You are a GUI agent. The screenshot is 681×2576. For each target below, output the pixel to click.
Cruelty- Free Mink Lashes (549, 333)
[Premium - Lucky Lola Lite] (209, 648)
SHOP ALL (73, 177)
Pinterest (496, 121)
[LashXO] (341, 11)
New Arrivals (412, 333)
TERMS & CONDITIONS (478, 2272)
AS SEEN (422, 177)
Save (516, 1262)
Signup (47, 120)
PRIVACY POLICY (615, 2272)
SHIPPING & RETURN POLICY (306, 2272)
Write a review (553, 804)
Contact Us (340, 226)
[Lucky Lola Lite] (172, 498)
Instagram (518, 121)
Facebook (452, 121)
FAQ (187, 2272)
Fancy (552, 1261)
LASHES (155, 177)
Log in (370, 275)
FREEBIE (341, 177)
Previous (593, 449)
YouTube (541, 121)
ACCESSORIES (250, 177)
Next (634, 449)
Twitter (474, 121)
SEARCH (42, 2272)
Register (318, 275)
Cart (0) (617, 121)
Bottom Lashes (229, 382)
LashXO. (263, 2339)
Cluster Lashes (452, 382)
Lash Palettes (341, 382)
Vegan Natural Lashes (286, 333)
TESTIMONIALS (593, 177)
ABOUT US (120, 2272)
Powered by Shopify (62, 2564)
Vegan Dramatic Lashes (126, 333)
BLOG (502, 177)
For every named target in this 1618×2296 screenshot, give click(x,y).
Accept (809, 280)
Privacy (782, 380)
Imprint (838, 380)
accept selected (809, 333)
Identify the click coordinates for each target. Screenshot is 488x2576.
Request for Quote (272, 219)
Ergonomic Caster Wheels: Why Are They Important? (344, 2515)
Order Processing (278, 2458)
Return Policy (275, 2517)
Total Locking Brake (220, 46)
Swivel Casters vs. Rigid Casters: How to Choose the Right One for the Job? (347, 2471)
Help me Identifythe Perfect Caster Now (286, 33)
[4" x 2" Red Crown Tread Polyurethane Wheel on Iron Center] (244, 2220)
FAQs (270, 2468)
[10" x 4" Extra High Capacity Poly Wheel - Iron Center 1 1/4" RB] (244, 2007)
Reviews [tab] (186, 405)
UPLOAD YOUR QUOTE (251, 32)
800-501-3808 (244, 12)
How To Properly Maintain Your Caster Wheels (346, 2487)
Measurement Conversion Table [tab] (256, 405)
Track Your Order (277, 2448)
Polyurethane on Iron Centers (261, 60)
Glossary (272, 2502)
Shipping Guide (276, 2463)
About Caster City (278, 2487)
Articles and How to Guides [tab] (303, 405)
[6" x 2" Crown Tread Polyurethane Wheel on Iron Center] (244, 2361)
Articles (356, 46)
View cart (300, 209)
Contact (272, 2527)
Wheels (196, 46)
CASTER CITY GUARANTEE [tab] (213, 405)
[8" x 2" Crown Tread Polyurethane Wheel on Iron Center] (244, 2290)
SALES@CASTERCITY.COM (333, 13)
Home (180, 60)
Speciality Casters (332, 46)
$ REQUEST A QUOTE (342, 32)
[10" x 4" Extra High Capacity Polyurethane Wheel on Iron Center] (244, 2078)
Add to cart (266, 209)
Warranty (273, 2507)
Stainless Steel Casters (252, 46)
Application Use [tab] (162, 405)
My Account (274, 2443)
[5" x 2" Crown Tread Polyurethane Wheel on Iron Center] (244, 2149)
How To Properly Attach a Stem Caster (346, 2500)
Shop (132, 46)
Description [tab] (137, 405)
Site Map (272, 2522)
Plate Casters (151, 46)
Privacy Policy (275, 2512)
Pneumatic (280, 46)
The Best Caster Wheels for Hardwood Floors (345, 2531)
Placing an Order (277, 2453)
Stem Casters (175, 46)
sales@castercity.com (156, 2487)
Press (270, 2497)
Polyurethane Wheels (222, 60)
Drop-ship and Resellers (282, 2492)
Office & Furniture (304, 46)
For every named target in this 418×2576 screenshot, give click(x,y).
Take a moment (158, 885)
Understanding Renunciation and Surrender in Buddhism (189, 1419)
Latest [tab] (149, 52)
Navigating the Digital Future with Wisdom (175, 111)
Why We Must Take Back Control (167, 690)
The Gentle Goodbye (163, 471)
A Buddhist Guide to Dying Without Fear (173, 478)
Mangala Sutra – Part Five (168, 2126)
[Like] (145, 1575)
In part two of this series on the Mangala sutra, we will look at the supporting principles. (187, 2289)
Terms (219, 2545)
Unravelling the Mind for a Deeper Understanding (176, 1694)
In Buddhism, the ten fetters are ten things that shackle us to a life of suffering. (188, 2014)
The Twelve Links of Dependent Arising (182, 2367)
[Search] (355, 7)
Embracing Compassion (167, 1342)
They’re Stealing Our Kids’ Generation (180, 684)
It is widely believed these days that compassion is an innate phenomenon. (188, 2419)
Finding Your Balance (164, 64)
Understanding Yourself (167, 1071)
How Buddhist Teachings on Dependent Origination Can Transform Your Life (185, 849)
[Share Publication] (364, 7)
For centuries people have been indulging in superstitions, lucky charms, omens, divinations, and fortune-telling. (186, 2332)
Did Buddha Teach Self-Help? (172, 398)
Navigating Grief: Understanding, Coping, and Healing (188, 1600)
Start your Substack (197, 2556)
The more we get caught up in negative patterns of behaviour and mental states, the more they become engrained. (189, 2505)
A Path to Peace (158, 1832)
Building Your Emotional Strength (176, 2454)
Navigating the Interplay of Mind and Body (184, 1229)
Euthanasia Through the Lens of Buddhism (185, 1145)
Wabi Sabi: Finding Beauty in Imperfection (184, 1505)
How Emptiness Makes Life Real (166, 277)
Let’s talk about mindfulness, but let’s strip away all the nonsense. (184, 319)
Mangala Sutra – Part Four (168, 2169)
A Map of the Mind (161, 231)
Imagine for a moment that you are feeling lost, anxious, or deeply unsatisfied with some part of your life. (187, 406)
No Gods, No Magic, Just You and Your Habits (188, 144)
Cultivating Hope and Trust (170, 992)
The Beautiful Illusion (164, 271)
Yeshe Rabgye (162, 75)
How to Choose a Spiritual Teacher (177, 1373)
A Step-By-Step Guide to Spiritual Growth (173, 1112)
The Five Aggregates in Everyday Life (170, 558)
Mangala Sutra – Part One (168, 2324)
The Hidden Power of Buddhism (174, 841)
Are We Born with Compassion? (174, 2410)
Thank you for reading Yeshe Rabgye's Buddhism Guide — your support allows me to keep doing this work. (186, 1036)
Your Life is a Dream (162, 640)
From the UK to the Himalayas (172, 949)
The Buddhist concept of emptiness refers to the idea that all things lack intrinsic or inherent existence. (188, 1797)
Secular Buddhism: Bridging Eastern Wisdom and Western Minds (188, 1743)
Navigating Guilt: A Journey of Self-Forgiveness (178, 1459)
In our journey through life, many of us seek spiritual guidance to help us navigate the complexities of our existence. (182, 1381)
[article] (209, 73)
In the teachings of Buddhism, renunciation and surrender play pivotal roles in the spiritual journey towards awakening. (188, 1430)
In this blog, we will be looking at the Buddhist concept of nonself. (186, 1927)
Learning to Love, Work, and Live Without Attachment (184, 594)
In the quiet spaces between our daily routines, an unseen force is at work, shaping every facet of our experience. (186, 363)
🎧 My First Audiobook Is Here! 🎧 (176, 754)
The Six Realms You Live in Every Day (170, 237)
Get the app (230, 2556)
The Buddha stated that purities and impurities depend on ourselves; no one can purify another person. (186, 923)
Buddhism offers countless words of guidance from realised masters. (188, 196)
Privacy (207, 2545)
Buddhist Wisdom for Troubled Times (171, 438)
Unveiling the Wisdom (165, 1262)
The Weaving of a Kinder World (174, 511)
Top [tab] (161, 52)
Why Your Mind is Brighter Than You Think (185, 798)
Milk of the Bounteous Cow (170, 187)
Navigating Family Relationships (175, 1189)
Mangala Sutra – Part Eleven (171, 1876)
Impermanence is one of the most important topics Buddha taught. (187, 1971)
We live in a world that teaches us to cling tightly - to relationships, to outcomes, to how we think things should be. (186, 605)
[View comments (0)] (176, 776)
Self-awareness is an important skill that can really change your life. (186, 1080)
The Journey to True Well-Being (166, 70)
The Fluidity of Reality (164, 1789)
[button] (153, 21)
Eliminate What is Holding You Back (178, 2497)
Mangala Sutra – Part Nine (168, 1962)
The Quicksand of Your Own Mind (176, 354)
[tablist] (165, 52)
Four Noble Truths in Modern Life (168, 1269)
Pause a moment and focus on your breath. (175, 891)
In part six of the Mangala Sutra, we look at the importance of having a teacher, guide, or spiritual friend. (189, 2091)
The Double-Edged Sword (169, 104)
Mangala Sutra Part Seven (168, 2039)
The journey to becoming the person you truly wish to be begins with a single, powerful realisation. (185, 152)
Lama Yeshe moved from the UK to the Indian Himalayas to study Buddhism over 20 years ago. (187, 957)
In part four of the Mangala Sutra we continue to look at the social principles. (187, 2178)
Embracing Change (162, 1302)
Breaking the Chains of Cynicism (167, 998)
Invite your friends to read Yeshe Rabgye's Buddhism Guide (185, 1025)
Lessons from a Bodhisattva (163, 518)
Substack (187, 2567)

· · · · · · ·

- _What is expected_
Write down exactly every line of the material above up to and including the line containing "Order Processing (278, 2458)".

- _Result below_
You are a GUI agent. The screenshot is 681×2576. For each target below, output the pixel to click.
Cruelty- Free Mink Lashes (549, 333)
[Premium - Lucky Lola Lite] (209, 648)
SHOP ALL (73, 177)
Pinterest (496, 121)
[LashXO] (341, 11)
New Arrivals (412, 333)
TERMS & CONDITIONS (478, 2272)
AS SEEN (422, 177)
Save (516, 1262)
Signup (47, 120)
PRIVACY POLICY (615, 2272)
SHIPPING & RETURN POLICY (306, 2272)
Write a review (553, 804)
Contact Us (340, 226)
[Lucky Lola Lite] (172, 498)
Instagram (518, 121)
Facebook (452, 121)
FAQ (187, 2272)
Fancy (552, 1261)
LASHES (155, 177)
Log in (370, 275)
FREEBIE (341, 177)
Previous (593, 449)
YouTube (541, 121)
ACCESSORIES (250, 177)
Next (634, 449)
Twitter (474, 121)
SEARCH (42, 2272)
Register (318, 275)
Cart (0) (617, 121)
Bottom Lashes (229, 382)
LashXO. (263, 2339)
Cluster Lashes (452, 382)
Lash Palettes (341, 382)
Vegan Natural Lashes (286, 333)
TESTIMONIALS (593, 177)
ABOUT US (120, 2272)
Powered by Shopify (62, 2564)
Vegan Dramatic Lashes (126, 333)
BLOG (502, 177)
For every named target in this 1618×2296 screenshot, give click(x,y).
Accept (809, 280)
Privacy (782, 380)
Imprint (838, 380)
accept selected (809, 333)
Identify the click coordinates for each target. Screenshot is 488x2576.
Request for Quote (272, 219)
Ergonomic Caster Wheels: Why Are They Important? (344, 2515)
Order Processing (278, 2458)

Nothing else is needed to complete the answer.